Academic journal article Academy of Accounting and Financial Studies Journal

Risks and Bank Performance in Jordan

Academic journal article Academy of Accounting and Financial Studies Journal

Risks and Bank Performance in Jordan

Article excerpt


Risks and its impact on bank performance are very important to the banking industry. In addition, banks in Jordan are not able to avoid different types of risks (Grassa, 2012). Therefore, the purpose of the study is to investigate such types of risk with bank performance in Jordan. Further, the banking sector is the backbone and major component of the financial system. Thus, it will give impact to the stability of an economy. Any problem and interference that happens in the banking system will give implications for the economic conditions of a country. It means the good economic conditions have been resulted from good strategies and good management in handling and controlling any problems that occur around the country.

Since the bank is a very important component between surplus and deficit units in the economy, it needs to maintain and perform its services efficiently (Iqbal & Molyneux, 2016). Banks with efficient performance can attract many customers to maintain the economic condition in the country (Iqbal & Molyneux, 2016).

The financial system of Jordan is based on the banks, for which the economic activities are financed by the bank, therefore, banks play a great role in the Jordanian economy (Zeitun & Benjelloun, 2013). Jordan has a unique banking system because it is following two types of banking systems which included the Islamic banking system and conventional or commercial banking systems. Moreover, the Islamic banking system follows the Shari'a or Islamic laws for the services and financing.

The banking sector of Jordan is controlled by the central bank of Jordan; it handles both Islamic and conventional banks. Jordan established the central bank in 1964, it is an independent institution, and it works on behalf of the government for fiscal responsibilities. Moreover, the central bank is not only regulating the banks, but it also introduces and sponsors new financial institutions (Khamis, 2003).

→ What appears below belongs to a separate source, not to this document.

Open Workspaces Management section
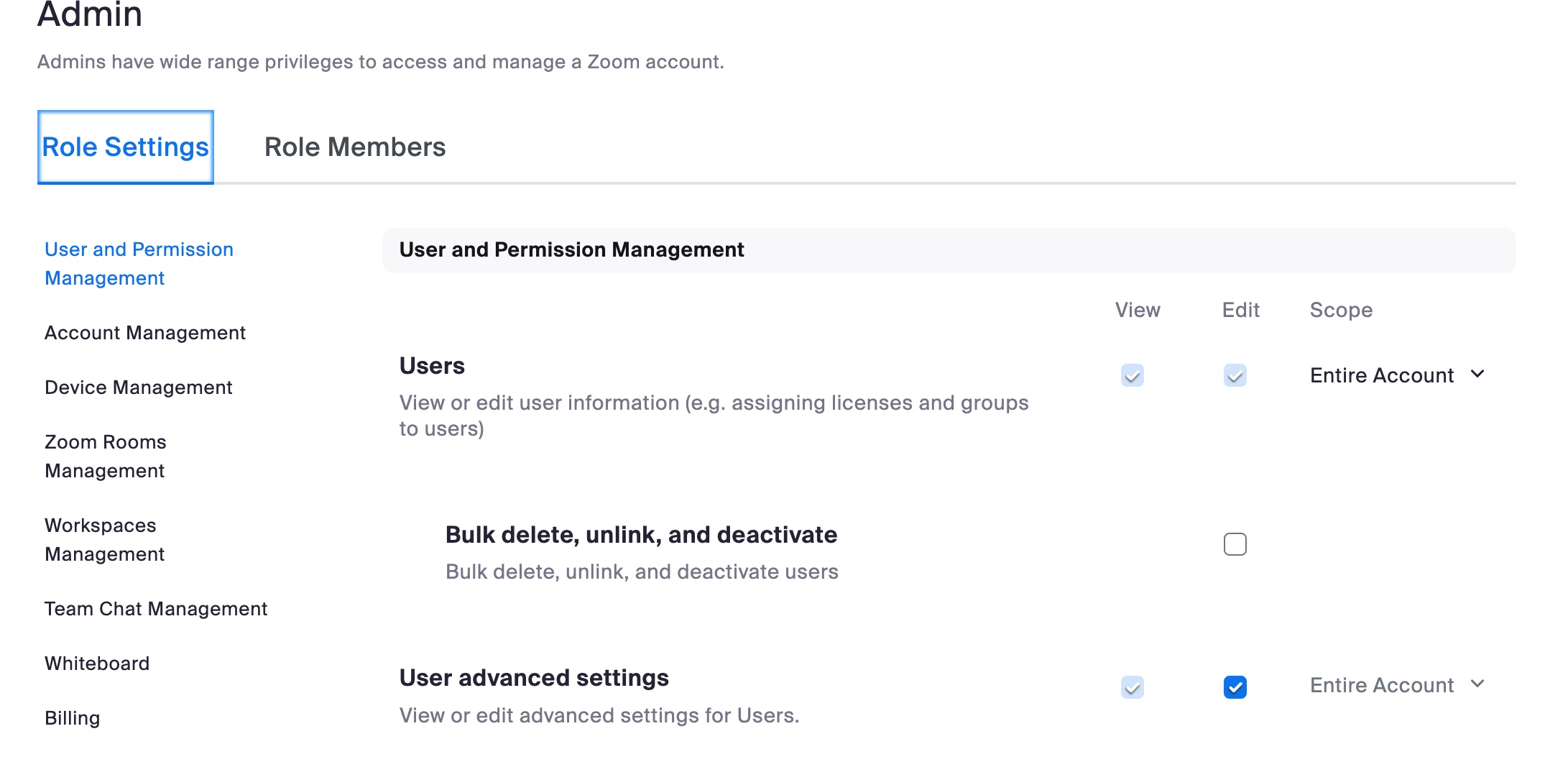Image resolution: width=1568 pixels, height=762 pixels. pyautogui.click(x=105, y=540)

Meanwhile, risk plays a vital role in the banking institutions. In running their services and financial activities, banks are also exposed to risks. Risk is one of the factors that affect the efficiency of the bank (Van Greuning & Iqbal, 2007). In addition, the bank also faces several risks in their operation such as operational risk, credit risk, and liquidity risk. All these risks will affect the efficiency of the banking sector. According to Abu Hussain & Al-Ajmi (2012), the most important risks facing both Islamic and conventional banks are operational risk, credit risk, and liquidity risk.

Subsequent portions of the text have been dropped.